##### DOCUMENT PASSAGE

The various web metric packages and social business tool reports do not provide this type of information and much of it will be antidotal evidence. Social analytics are poor within most social tools (it will be a major revenue stream for a vendor that can start to provide some of the softer metrics that articulate quality and not just quantity).

Over the years I’ve reported on numerous ROI and metrics to various groups of stakeholders. My top 3 in no particular order are:

  1. Creating an online community platform saw a 25% increase in the production of material for clients – by providing a collaboration platform for an existing professional service group their monthly ‘physical’ were supported by an online community platform. It enabled the sourcing of wider expertise (from across the country) that resulted in a 25% increase in the production of thought leadership material to be issues to clients (you could argue if that was a good thing but that is missing the point).

##########

> REQUIREMENT A
Copy the lines of the listing from the one containing "This screenshot has width=1323, height=656." through the one containing "Looking at the screenshot, I should [x=36, y=37].", both included, reproducing each line as it appears.
> REQUIREMENT B
Carry on the passage on measuring the value of social business tools from the point where it stops.

##### INPUT RECORDS

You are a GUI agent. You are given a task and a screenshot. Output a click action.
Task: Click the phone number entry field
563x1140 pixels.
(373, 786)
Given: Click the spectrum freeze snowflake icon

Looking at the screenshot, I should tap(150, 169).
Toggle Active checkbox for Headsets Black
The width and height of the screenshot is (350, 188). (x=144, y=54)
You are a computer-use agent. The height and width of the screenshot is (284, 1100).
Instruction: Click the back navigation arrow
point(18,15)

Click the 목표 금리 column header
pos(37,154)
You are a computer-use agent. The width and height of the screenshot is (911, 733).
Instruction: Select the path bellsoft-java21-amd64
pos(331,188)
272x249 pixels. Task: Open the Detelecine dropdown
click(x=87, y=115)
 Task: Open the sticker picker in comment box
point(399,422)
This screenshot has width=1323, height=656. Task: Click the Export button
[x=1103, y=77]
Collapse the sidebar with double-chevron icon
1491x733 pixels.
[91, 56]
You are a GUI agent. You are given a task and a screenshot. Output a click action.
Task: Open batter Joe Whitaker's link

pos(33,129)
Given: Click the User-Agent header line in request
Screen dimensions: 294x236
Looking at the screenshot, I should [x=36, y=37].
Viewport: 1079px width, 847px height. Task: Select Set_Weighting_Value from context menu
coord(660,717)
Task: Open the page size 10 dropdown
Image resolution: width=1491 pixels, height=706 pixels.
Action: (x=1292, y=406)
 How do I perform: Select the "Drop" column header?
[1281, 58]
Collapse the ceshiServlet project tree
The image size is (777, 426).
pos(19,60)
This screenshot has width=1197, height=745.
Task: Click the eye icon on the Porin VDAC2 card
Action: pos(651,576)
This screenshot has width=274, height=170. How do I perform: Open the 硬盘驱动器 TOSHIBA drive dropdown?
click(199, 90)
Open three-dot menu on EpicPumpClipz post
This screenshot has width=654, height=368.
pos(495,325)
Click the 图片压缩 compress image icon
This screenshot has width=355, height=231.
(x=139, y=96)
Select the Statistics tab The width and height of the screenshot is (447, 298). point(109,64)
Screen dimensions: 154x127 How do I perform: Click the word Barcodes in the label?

##########

> EXERCISE RESPONSE A
This screenshot has width=1323, height=656. Task: Click the Export button
[x=1103, y=77]
Collapse the sidebar with double-chevron icon
1491x733 pixels.
[91, 56]
You are a GUI agent. You are given a task and a screenshot. Output a click action.
Task: Open batter Joe Whitaker's link

pos(33,129)
Given: Click the User-Agent header line in request
Screen dimensions: 294x236
Looking at the screenshot, I should [x=36, y=37].

> EXERCISE RESPONSE B
  2. IA change resulted in senior managers saving an hour per month searching for documents – by conducting user research into how audit managers worked a change of IA and navigation within their community site saw, on average, senior managers save 1 hour per month in sourcing the relevant methodology documentation required, enabling greater time to be spent on finding and minding clients
  3. Developing the online community sees a rise in employee satisfaction scores – a large customer service group within a global organisation were given access to form their own online community. With good strategy, governance and stewardship the community thrived. In annual employee satisfaction surveys the groups average % score increased significantly (I’m sure there were many other factors involved by why spoil a good tale) and was over 20% higher than other similar customer service groups. In some areas a 1% rise in employee satisfaction equates to £2m extra revenue – so you can work out the potential benefit!

On the downside my most disappointing metrics was reporting the drop in homepage visit after an expensive rebranding exercise on our intranet homepage but that did reflect an increasing trend in the value of the homepage becoming diminished

My favourite ‘metric’ as such involves a community set up to bring two very diverse groups together, to collaborate in reporting common faults and reporting back workarounds and fixes. I am hard pressed to call it a community as neither group had any previous interaction (which was part of the issue) and I do preach that unless a conversation is already taking place in the physical world it is hard to develop this online.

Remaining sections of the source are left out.